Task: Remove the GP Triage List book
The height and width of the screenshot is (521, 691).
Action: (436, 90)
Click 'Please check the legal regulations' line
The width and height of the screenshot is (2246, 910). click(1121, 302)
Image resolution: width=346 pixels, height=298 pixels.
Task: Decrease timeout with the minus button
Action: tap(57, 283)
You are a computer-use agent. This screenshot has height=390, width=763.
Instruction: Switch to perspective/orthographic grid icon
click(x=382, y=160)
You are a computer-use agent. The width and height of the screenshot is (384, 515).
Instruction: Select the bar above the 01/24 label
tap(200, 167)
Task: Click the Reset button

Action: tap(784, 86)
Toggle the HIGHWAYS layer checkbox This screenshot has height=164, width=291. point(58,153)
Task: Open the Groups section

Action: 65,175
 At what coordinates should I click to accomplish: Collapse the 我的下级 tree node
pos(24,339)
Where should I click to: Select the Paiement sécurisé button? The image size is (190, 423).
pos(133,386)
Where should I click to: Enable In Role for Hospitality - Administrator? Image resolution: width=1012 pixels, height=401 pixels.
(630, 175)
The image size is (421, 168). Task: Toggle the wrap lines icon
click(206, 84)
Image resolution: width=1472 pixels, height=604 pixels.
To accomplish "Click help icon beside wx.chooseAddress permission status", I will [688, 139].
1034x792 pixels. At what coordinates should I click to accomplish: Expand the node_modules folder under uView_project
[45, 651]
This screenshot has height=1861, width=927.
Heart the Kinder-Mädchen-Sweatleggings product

— Directions —
This exercise requires that all of the entries be repeated exactly.

— Written response —
Task: Remove the GP Triage List book
The height and width of the screenshot is (521, 691).
Action: (436, 90)
Click 'Please check the legal regulations' line
The width and height of the screenshot is (2246, 910). click(1121, 302)
Image resolution: width=346 pixels, height=298 pixels.
Task: Decrease timeout with the minus button
Action: tap(57, 283)
You are a computer-use agent. This screenshot has height=390, width=763.
Instruction: Switch to perspective/orthographic grid icon
click(x=382, y=160)
You are a computer-use agent. The width and height of the screenshot is (384, 515).
Instruction: Select the bar above the 01/24 label
tap(200, 167)
Task: Click the Reset button

Action: tap(784, 86)
Toggle the HIGHWAYS layer checkbox This screenshot has height=164, width=291. point(58,153)
Task: Open the Groups section

Action: 65,175
 At what coordinates should I click to accomplish: Collapse the 我的下级 tree node
pos(24,339)
Where should I click to: Select the Paiement sécurisé button? The image size is (190, 423).
pos(133,386)
Where should I click to: Enable In Role for Hospitality - Administrator? Image resolution: width=1012 pixels, height=401 pixels.
(630, 175)
The image size is (421, 168). Task: Toggle the wrap lines icon
click(206, 84)
Image resolution: width=1472 pixels, height=604 pixels.
To accomplish "Click help icon beside wx.chooseAddress permission status", I will [688, 139].
1034x792 pixels. At what coordinates should I click to accomplish: Expand the node_modules folder under uView_project
[45, 651]
This screenshot has height=1861, width=927.
Heart the Kinder-Mädchen-Sweatleggings product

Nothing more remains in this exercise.